Error- Limited or No Connectivity	IP Address Problem	Give Correct IP Address to LAN card
Error- 735	Dialer problem	Make New Dialer.
Error - 720	Dialer or Virus problem	Make New Dialer Check for Virus in your PC.. Reinstall Windows
Error- 676	Modem Configuration problem	Give Correct IP Address to LAN card Change PVC 0/35 to Bridge Mode instead of PPPOE mode

Broadband IP Addresses for LAN >>>

Following IP addresses should be used if Modem is provided by BSNL.
Private Modems may have different IP Addresses.

IP Address - 192.168.1.2 to 250 (may be given 2,3, 4,......248 or 249 upto 250)
Subnet Mask - 255.255.255.0
Default gateway - 192.168.1.1
Default DNS Address - 192.168.1.1

Broadband Utilities

Description	Remedy
The Web Registration for Broadband Usage Alerts of your BSNL Broadband connection is available at	Log in to Broadband, Go to http://bbusage.bsnl.in. http://10.240.43.216 and http://10.241.32.195 http://data.bsnl.in
	Click on Service Record. Details of the current month usage and previous month will be shown.
To change password	1. Click on Service Record. 2. Click on 'change password', give 'Old password', 'New password' and confirm. Password will be changed.

Modem: - 1. After switch ON wait for 2 to 3 minutes to get the modem stable.

2. If telephone line / dial tone problem, complaint should be booked.

3. If Broadband / Internet not working, complaint should be booked in Dotsoft

(Dial 198 from BSNL landline) or contact 1800-424-1600 / 1500.

Lamp features (White Modem)		Lamp features (Black Modem)
(A) Power - Red		(A) Power - Red
(B) WAN -Yellow	When stable-OK When blinking- Data transfer when not stable- Line is faulty	(B) WAN -Yellow	When stable-OK When blinking- slow, line trouble
(C) LAN /ADSL - Green	When stable-OK When blinking fast - Data transfer When blinking slow- Modem to PC link problem	(C) LAN /ADSL - Green	When stable-OK
(D) PPPoE - No use.	No use.	(D) Data - Green - Flashing	Data transfer

676 Error - Procedure for MODEM setting

Configure Broadband in pppoe mode and Internet in bridge mode.

BRIDGE mode : Steps:-

1. Connect ADSL modem to your PC with straight Ethernet Cable (RJ45)

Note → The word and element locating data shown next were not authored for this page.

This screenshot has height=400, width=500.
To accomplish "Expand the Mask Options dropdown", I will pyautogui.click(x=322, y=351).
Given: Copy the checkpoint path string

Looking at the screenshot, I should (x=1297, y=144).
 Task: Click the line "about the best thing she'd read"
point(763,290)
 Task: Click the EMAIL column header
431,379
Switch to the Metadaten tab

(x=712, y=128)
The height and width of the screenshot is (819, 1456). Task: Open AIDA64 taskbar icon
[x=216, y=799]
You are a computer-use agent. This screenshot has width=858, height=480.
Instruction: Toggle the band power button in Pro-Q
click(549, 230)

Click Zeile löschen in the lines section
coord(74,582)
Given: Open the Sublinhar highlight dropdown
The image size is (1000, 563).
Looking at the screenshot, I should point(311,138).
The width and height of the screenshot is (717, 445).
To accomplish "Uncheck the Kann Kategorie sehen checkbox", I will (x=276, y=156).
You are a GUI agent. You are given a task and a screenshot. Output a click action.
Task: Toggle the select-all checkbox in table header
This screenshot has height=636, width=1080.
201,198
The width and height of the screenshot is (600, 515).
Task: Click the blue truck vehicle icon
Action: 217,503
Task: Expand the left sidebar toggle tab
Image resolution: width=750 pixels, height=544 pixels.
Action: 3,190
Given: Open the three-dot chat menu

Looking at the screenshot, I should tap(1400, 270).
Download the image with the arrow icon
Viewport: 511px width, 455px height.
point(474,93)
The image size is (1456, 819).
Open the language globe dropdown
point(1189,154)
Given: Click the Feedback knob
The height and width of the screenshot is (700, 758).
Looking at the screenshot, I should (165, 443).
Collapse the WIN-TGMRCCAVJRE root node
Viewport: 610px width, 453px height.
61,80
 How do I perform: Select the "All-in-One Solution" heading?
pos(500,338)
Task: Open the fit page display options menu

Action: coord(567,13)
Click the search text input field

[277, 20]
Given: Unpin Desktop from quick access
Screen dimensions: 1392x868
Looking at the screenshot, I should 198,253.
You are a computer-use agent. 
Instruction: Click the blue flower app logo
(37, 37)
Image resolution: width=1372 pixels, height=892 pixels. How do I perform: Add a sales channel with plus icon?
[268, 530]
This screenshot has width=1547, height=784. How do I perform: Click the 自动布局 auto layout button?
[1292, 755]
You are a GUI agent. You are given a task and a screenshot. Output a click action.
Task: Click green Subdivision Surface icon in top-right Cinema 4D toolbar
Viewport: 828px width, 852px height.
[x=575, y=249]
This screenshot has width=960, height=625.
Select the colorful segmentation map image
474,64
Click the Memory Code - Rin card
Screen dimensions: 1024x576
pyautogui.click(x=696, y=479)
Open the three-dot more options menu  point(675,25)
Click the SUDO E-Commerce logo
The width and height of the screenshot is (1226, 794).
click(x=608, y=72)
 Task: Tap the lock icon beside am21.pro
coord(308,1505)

2. Open Internet Explorer and type : http://192.168.1.1 and give enter .An windows will open after pressing ENTER button

3. Type user as admin and password as admin in that WINDOW.

4. NOW In the opened window click advanced setup

5. Click edit button against VPI/VCI in the 0/35 row. following below window will open .

6. You will get ATM PVC configuration, make VPI to “0” and VCI to “35” go to next.

7. Select connection type as BRIDGE and click NEXT.

8. Click SAVE. Then In the Wide area network setup window, click Save/Reboot.(In this case modem will be reset automatically ,PC will not reboot.)

9. After 2 Minute Connect the broadband.